The trigger decides when the loop wakes up: daily triage, hourly CI sweeps, webhook events, or queue changes.

Isolated worktrees

Each agent run should have an isolated worktree, branch, sandbox, or permission boundary. This keeps parallel work from colliding and makes review simpler.

Reusable skills

A skill stores the durable judgment: how to triage, what commands to run, what files matter, and what counts as done. Updating a skill is better than pasting the same giant prompt into every schedule.

Connectors and MCP integrations

Connectors give the loop reach. GitHub, CI, docs, issue trackers, Slack, databases, calendars, and MCP tools can all become part of the loop contract.

Generator and evaluator agents

One agent should generate the change. Another agent or deterministic gate should evaluate it. Separating generator and evaluator reduces self-approval and makes failures easier to catch.

State and memory

The loop needs durable state outside the model context. Logs, summaries, STATE.md, pull requests, issue comments, and metrics let maintainers audit what happened.

Safe loop engineering requires human gates

The biggest mistake in loop engineering is giving an autonomous loop too much authority too early.
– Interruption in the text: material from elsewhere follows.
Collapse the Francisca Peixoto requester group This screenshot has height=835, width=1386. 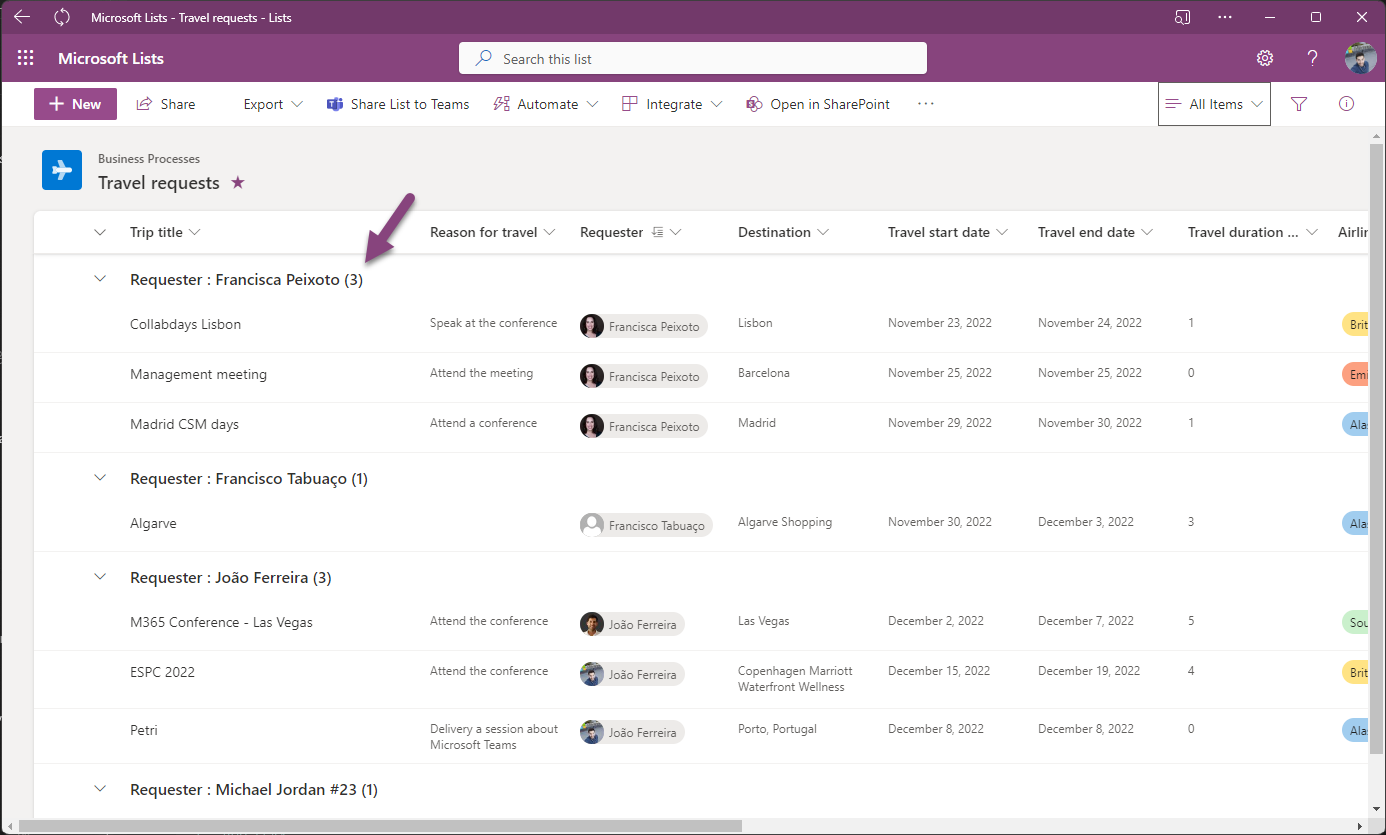click(x=99, y=280)
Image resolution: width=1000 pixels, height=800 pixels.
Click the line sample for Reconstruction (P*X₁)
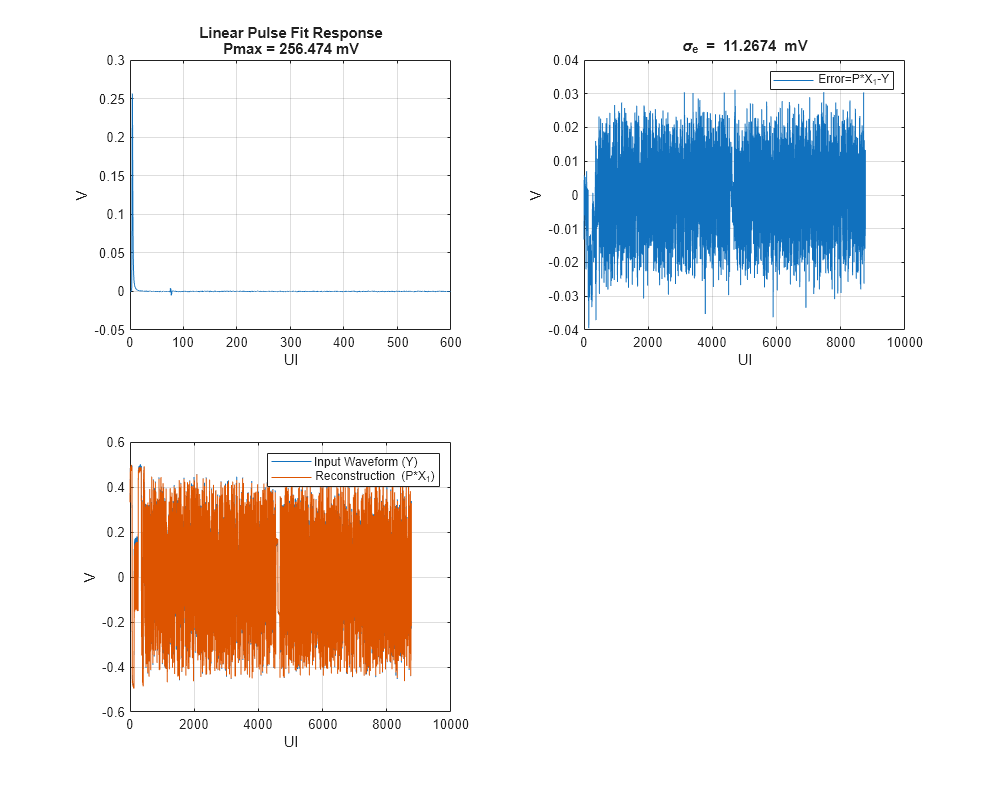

A safe loop can draft changes, run checks, summarize risk, and prepare a pull request — but it should stop before irreversible actions.

Use a human gate before merge, deploy, delete, publish, close, bill, or any other action that is hard to undo.

Common loop engineering patterns

Useful first loops are narrow and boring:

  • PR babysitter loop — finds stale pull requests, summarizes blockers, and nudges the right owner.
  • Daily triage loop — scans new issues, labels urgency, detects duplicates, and prepares a review queue.
  • CI sweeper loop — classifies repeated failures, separates flaky tests from real regressions, and drafts a minimal diagnostic PR.
  • Dependency sweeper loop — groups safe upgrades, runs compatibility checks, and escalates risky packages.
  • Changelog drafter loop — turns merged work into release notes with links, scope, and risk notes.

First loop engineering checklist

Before you automate a recurring agent workflow, answer these questions:

  1. What exact source does the loop read?
  2. What task boundary prevents scope creep?
  3. Where does the loop write state?
  4. How is each run isolated?
  5. What verifies the output independently?
  6. What cost, retry, and timeout limits exist?
  7. Which exact step requires human approval?
  8. How can a bad run be rolled back or discarded?

If you cannot answer those questions, the loop is not production-ready yet.

Final definition

Loop engineering is the engineering discipline for building repeatable, safe, observable agent loops. It sits above prompts, context, and harnesses. The best loop engineering systems make agents more useful without making humans less responsible.